C
Clint Olsen
I've been working on a parser project to translate from a proprietary
hardware description language into something more industry standard, and
I've found some peculiar performance characteristics in Perl. Hopefully
someone can shed a bit more light on the subject. I've been using Perl
5.8.2, so my findings should be pretty relevant to current users.
Since this project is fairly complex, I'm using Parse::Yapp to handle the
parsing functionality. Perl's natural pattern matching ability makes it
pretty simple to code up an lexical analyzer by hand.
After running the profiler on the tool, I found that over 70% of the
runtime was being taken up in the scanner (the function actually scanning
tokens from the file). So, I decided to start there.
The scanner is pretty straightforward. I precompiled patterns using qr//o
with all the reserved keywords and special patterns for tokens in the
language. I reused these patterns in m// like so:
#
# Precompile patterns.
#
my $INTEGER = qr/(-?\d+)/o;
....
....
....
elsif (/\G$INTEGER/ogc) {
return [ 'INTEGER', $1 ];
}
There are many such patterns like this, some of them quite a bit more
complicated than integers. I used /gc and the assertion \G in all the
patterns since this was mentioned in the Perl documentation for writing
lex-like scanners.
For file I/O, I snarfed the entire contents into a scalar by adjusting $/:
sub read_file {
if (open FILE, '<', $_[0]) {
local $/ = undef;
my $data = <FILE>;
\$data;
}
}
Using this method seems popular among Perl users and eliminates file i/o
issues from the programmer.
Unfortunately, the result of this combination was pretty sluggish
performance. To read a nominal file which involves considerable file
inclusion takes slightly over a minute of runtime. There is also quite a
bit of system overtime registered by the time(1) command.
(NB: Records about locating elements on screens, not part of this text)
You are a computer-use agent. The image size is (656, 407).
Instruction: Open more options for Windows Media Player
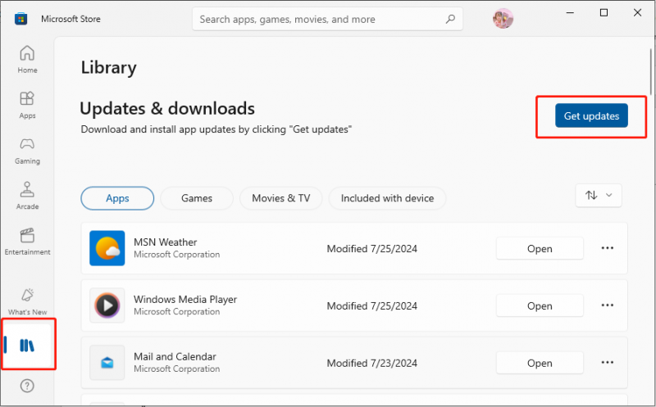click(607, 305)
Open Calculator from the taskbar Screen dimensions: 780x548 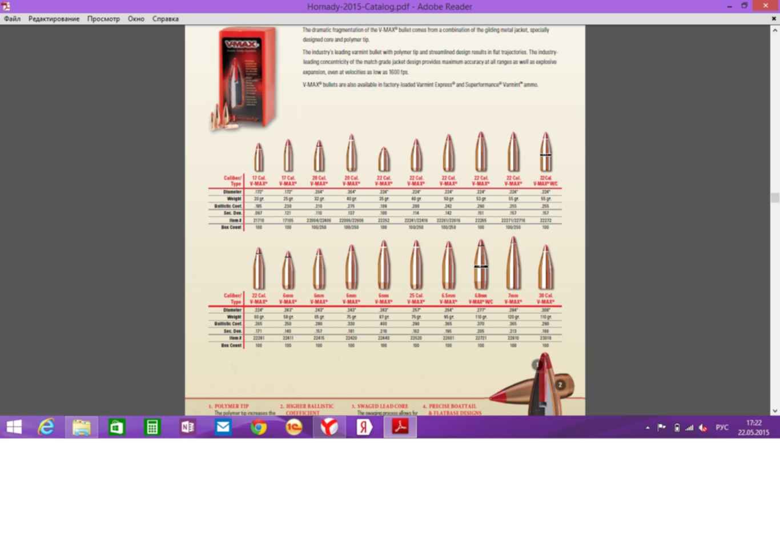tap(152, 427)
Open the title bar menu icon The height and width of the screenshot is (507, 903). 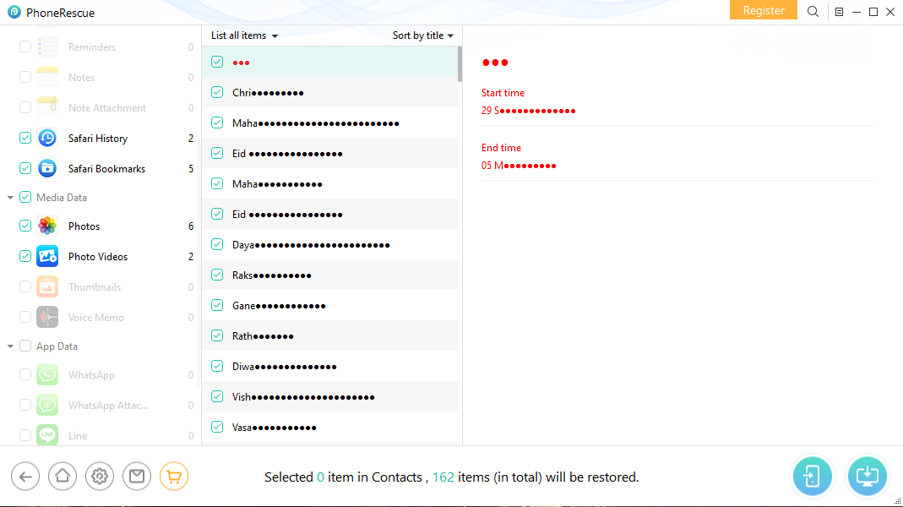point(839,12)
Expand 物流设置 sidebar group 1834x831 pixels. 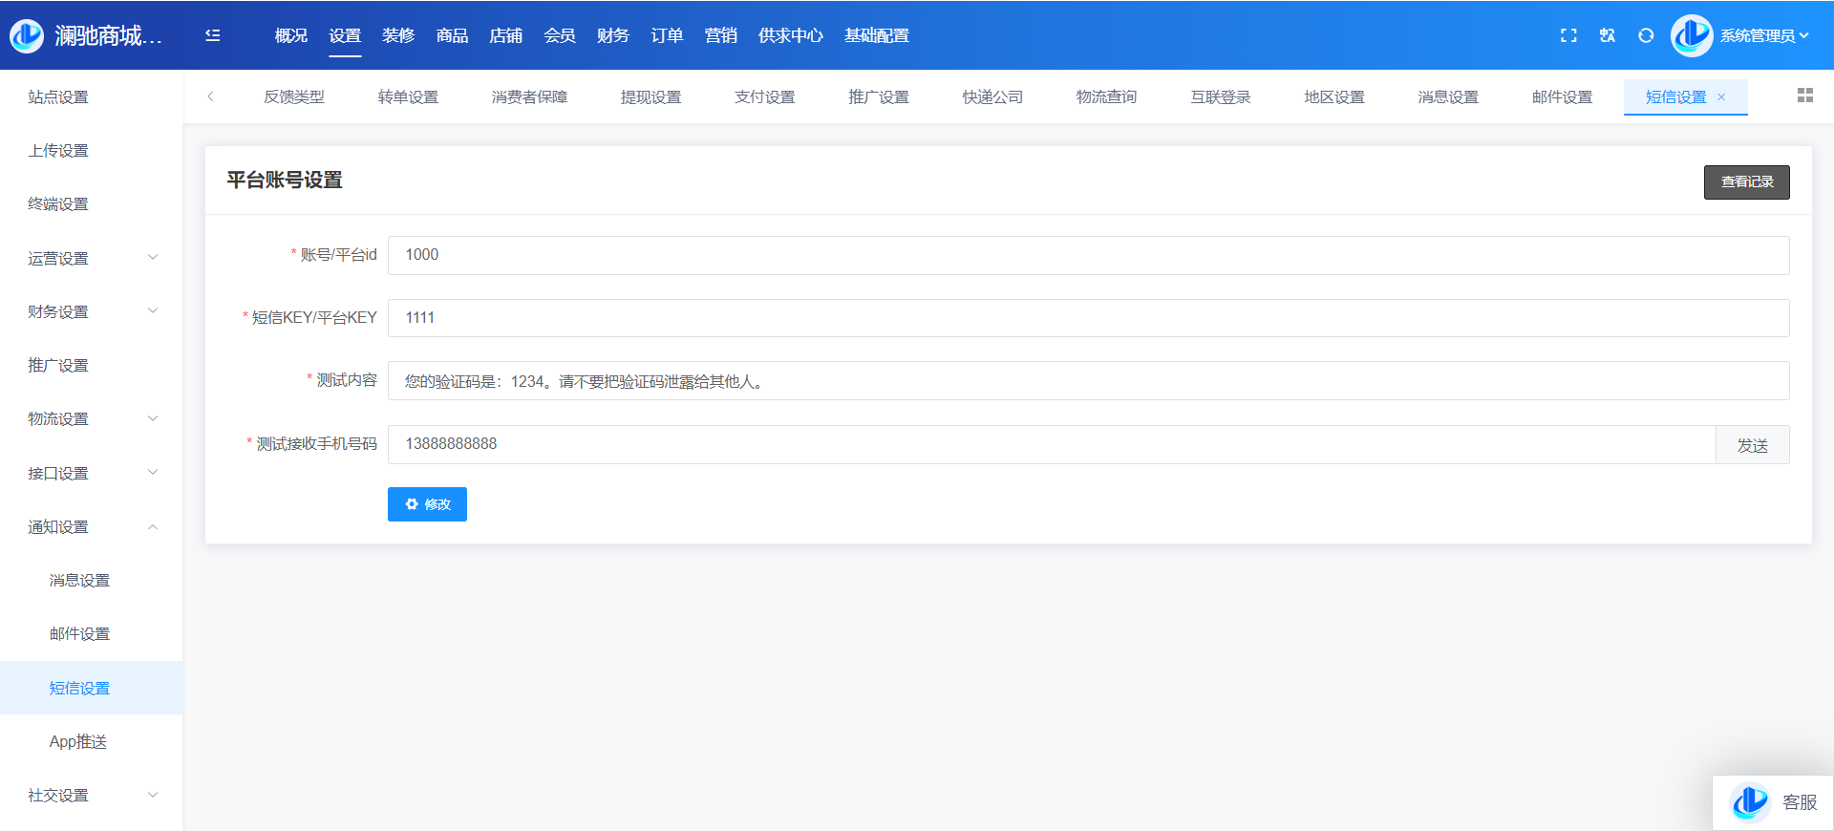tap(91, 418)
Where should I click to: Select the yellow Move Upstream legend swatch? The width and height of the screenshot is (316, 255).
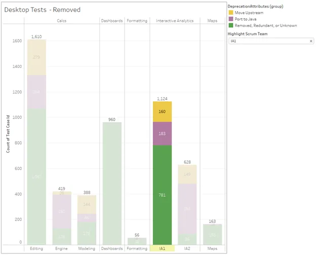pyautogui.click(x=230, y=12)
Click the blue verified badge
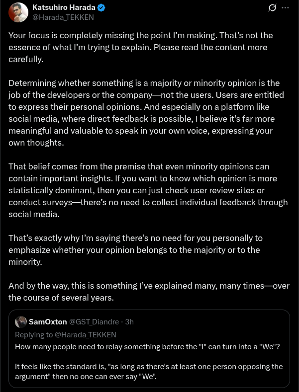Viewport: 299px width, 392px height. pos(100,7)
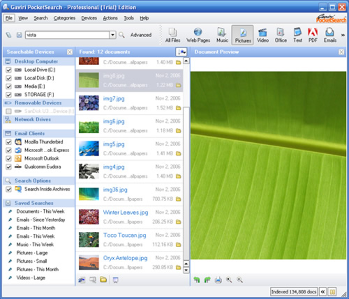349x299 pixels.
Task: Open the search query history dropdown
Action: pos(113,35)
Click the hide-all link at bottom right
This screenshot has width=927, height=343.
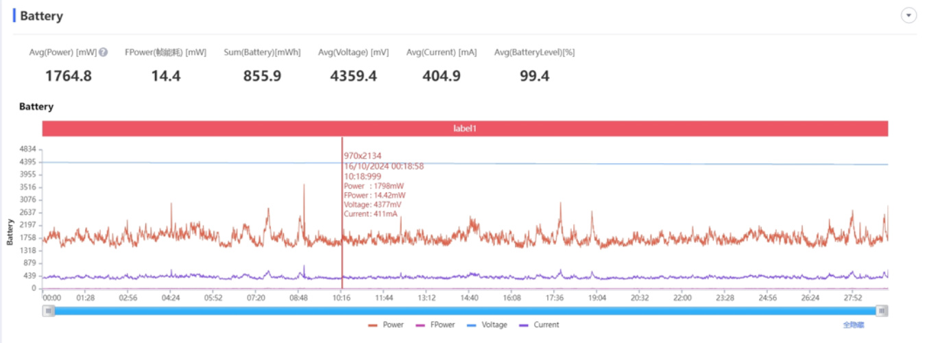854,324
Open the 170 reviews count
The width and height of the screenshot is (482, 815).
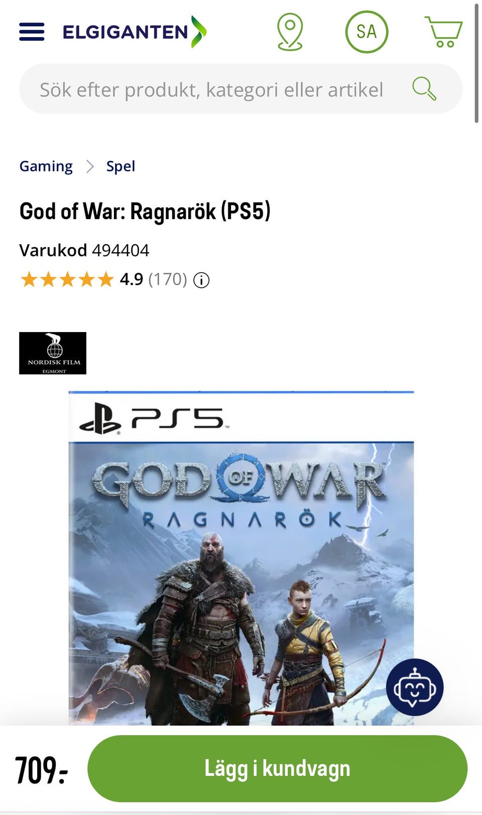point(168,279)
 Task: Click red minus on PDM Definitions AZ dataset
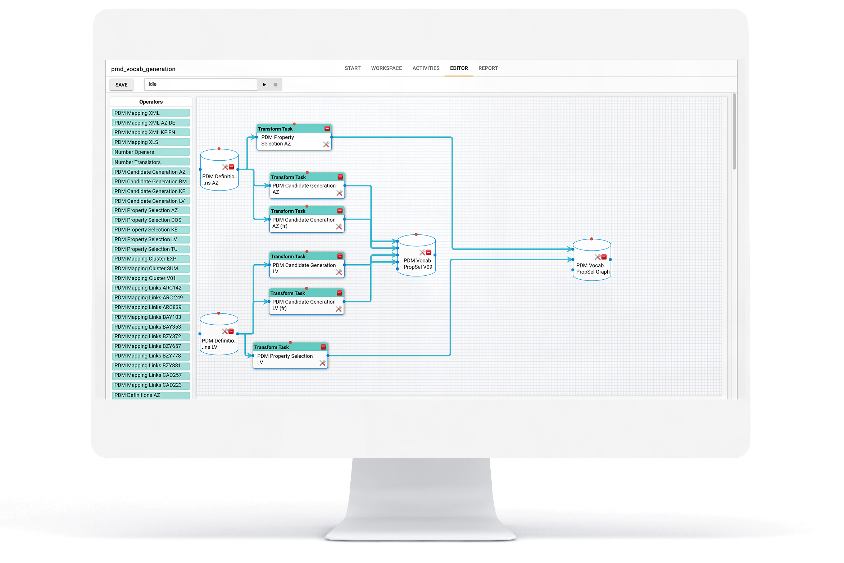point(231,167)
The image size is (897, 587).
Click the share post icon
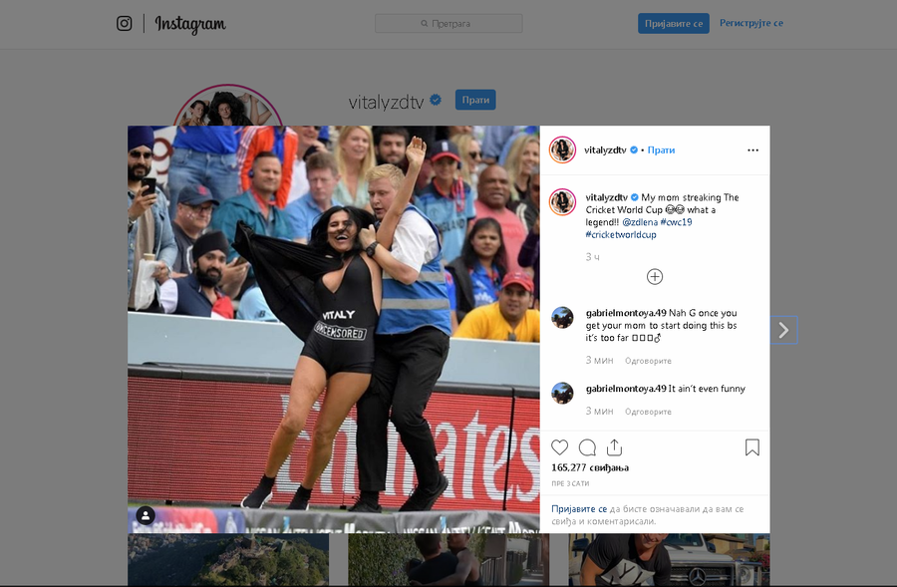click(614, 447)
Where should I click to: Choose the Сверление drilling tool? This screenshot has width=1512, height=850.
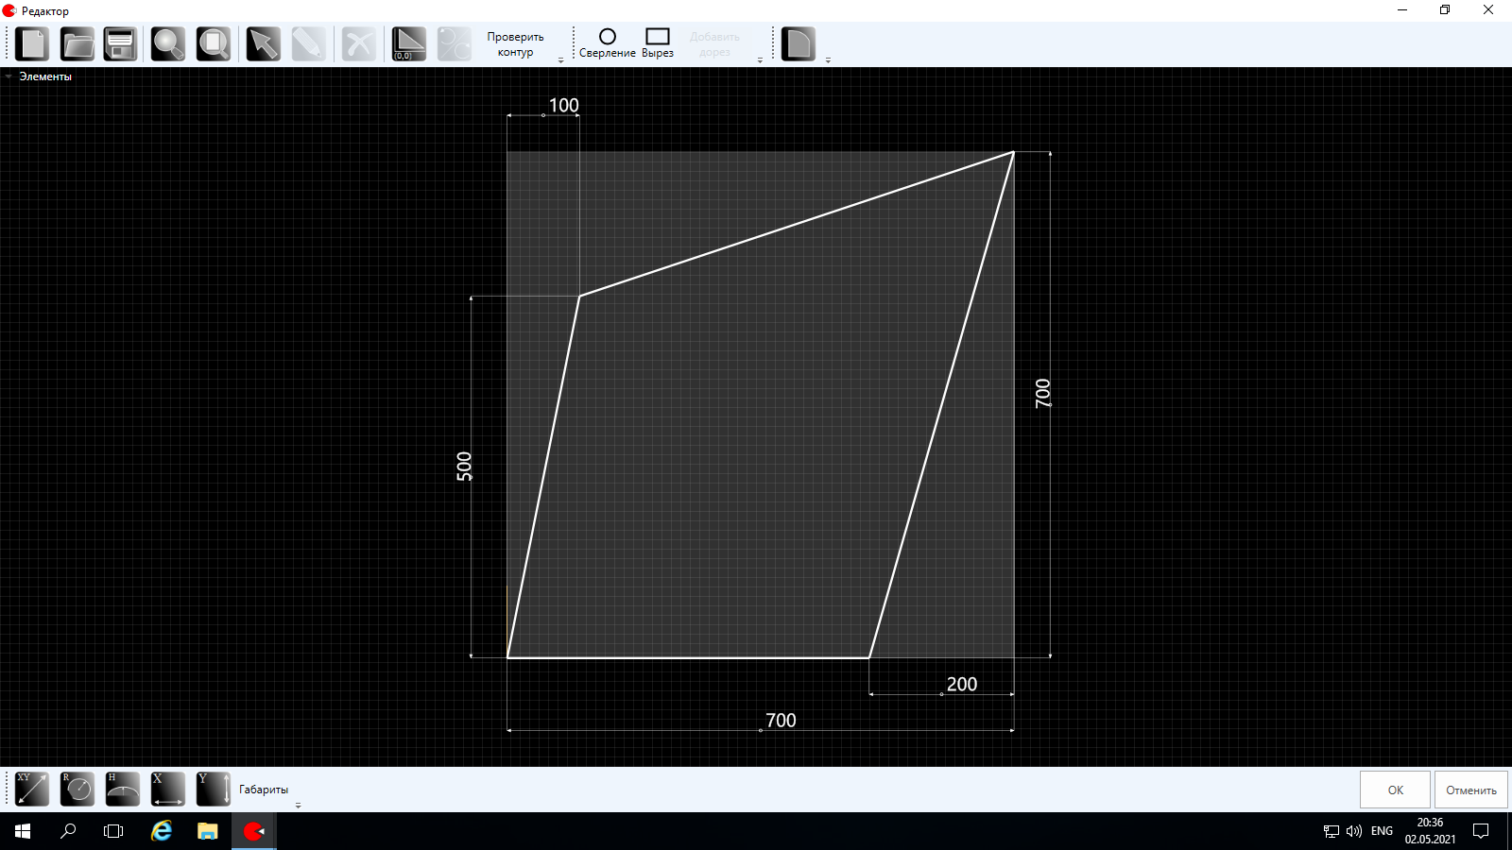(x=607, y=43)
The first thing I tried was to eliminate the reliance on the zero-width
assertion \G and /gc on the search. I changed all the calls from using m//
to using s// and just stripped off the leading text as I matched it. The
result of that was a fair amount of savings - around 35% runtime savings.
Encouraged by that result, I decided to take it one step further and
experiment with more traditional lexer file i/o techniques. I assumed Perl
just uses mmap() to read entire files into a scalar, but I'm not entirely
sure what happens behind the scenes without diving into the source.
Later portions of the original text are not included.